The South Carolina Gazette (1732–1775) was South Carolina's first successful newspaper. The paper began in 1732 under Thomas Whitmarsh in Charlestown (now Charleston), but within two years Whitmarsh died of yellow fever. In 1734 another former printer with Benjamin Franklin, Lewis Timothy, revived the Gazette and ran it until his accidental death in December 1738. His widow Elizabeth then ran both the paper and the print shop until their son, Peter, was old enough to take over. Peter also worked with the colonial postal service and was appointed Deputy Postmaster-General of the Southern Provinces.

The Gazette printed news of Europe, what the royalty had worn at the last formal event, news of the colony, notices of births, deaths, marriages and estate auctions, and advertisements, including those for runaway slaves. It was in his own Gazette that Peter Timothy advertised in 1764 for his own runaway black slave, a "well dressed female who spoke English, French and Italian" – and whom he apparently never found.

The newspaper stopping publishing in December 1775, but Timothy recommenced publishing under the title Gazette of the State of South Carolina in April 1777.

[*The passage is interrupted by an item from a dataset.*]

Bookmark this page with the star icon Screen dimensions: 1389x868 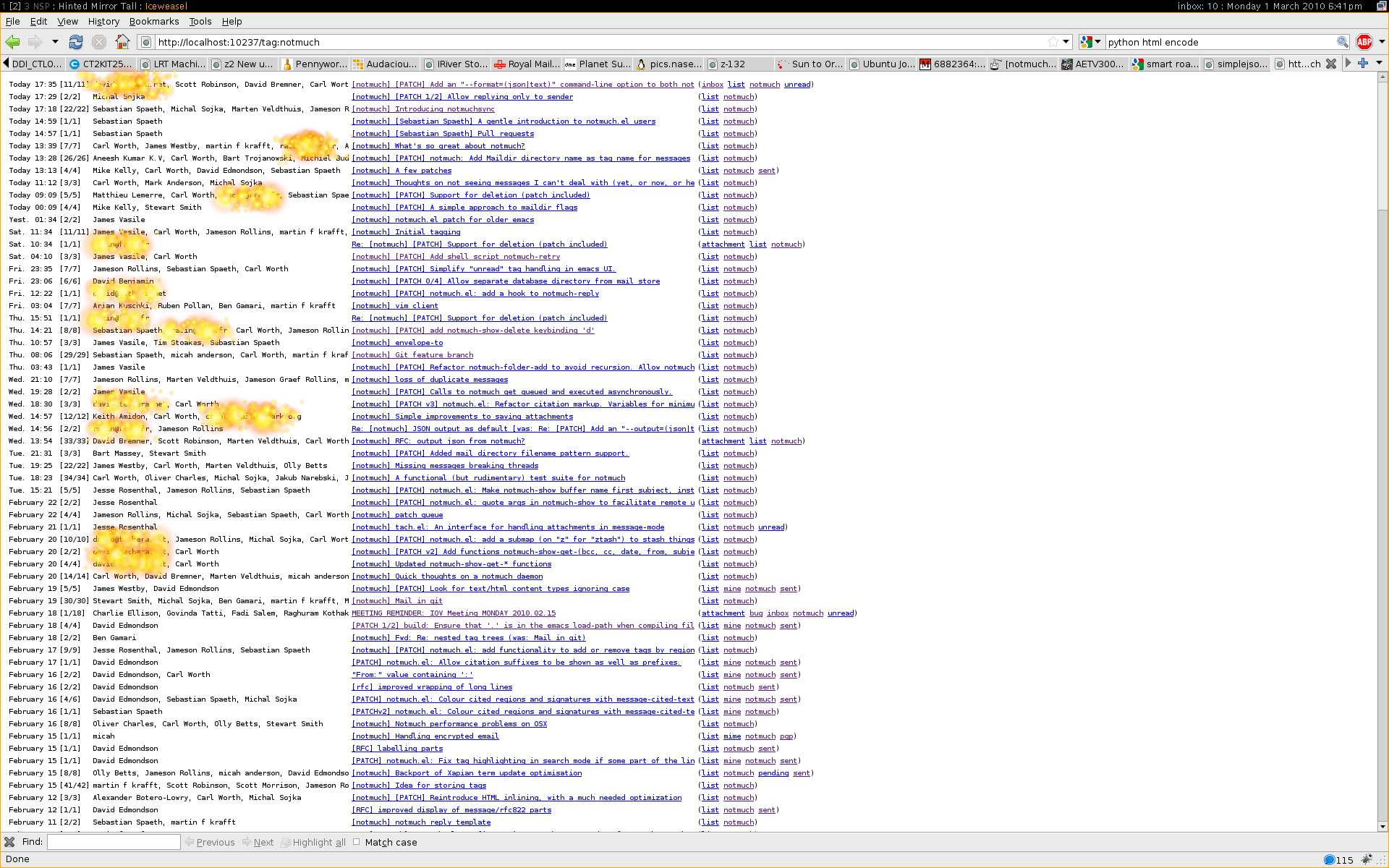click(1053, 42)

Timothy and his wife Anna had a son named Benjamin Franklin Timothy and a daughter, Elizabeth, who by the time the Revolution was well underway had married, borne two children, and been widowed. Peter Timothy was from his early years a Patriot, was known to join in from time to time around the Liberty Tree, and expressed his views in the Gazette. When, in 1780, as Charleston prepared again for an invasion by the British, Peter Timothy boarded a ship with Colonel John Laurens (e.g., John's March 4, 1780 letter to his father), to chase the British and keep his Journal reporting on the events of the time, making Peter Timothy one of America's earliest war correspondents.

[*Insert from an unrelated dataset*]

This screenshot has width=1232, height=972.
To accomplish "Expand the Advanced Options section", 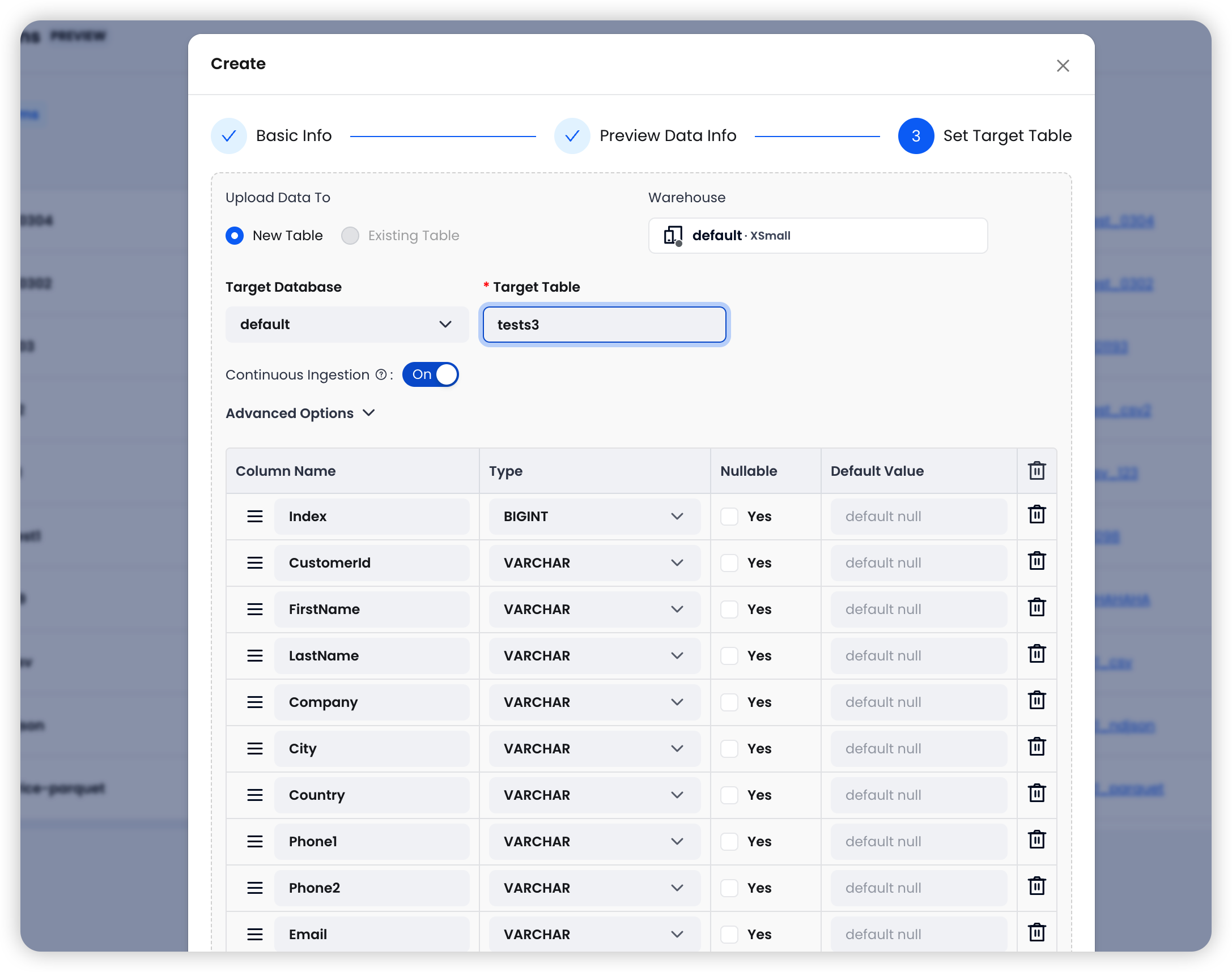I will click(300, 413).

However, when Charleston was captured in May, 1780, the Gazette was seized by the British and given to the Tory Robert Wells, who continued it as the Royal Gazette, reflecting the British perspective. In August Peter Timothy was one of almost 100 leading citizens dragged out of his house and put aboard the prison ship Sandwich, headed for prison in St. Augustine while their families are exiled to Philadelphia because "there are too many plots a-foot." Although another prisoner, Christopher Gadsden, reports that all have arrived safely enough, he apparently did not know that Peter Timothy had not arrived. According to British records he was "lost overboard." According to a local contemporary writing in 1810, in 1781 Timothy was exchanged for another prisoner and delivered to Philadelphia. The following autumn he and two daughters and a grandchild died when sailing to Antigua. The ship "foundered in a violent gale of wind, and every soul on board perished."

After the British occupation ended, Peter's widow Anna continued the paper until their son, Benjamin Franklin Timothy (1771-1807), was able to take over and publish the paper until September 1802.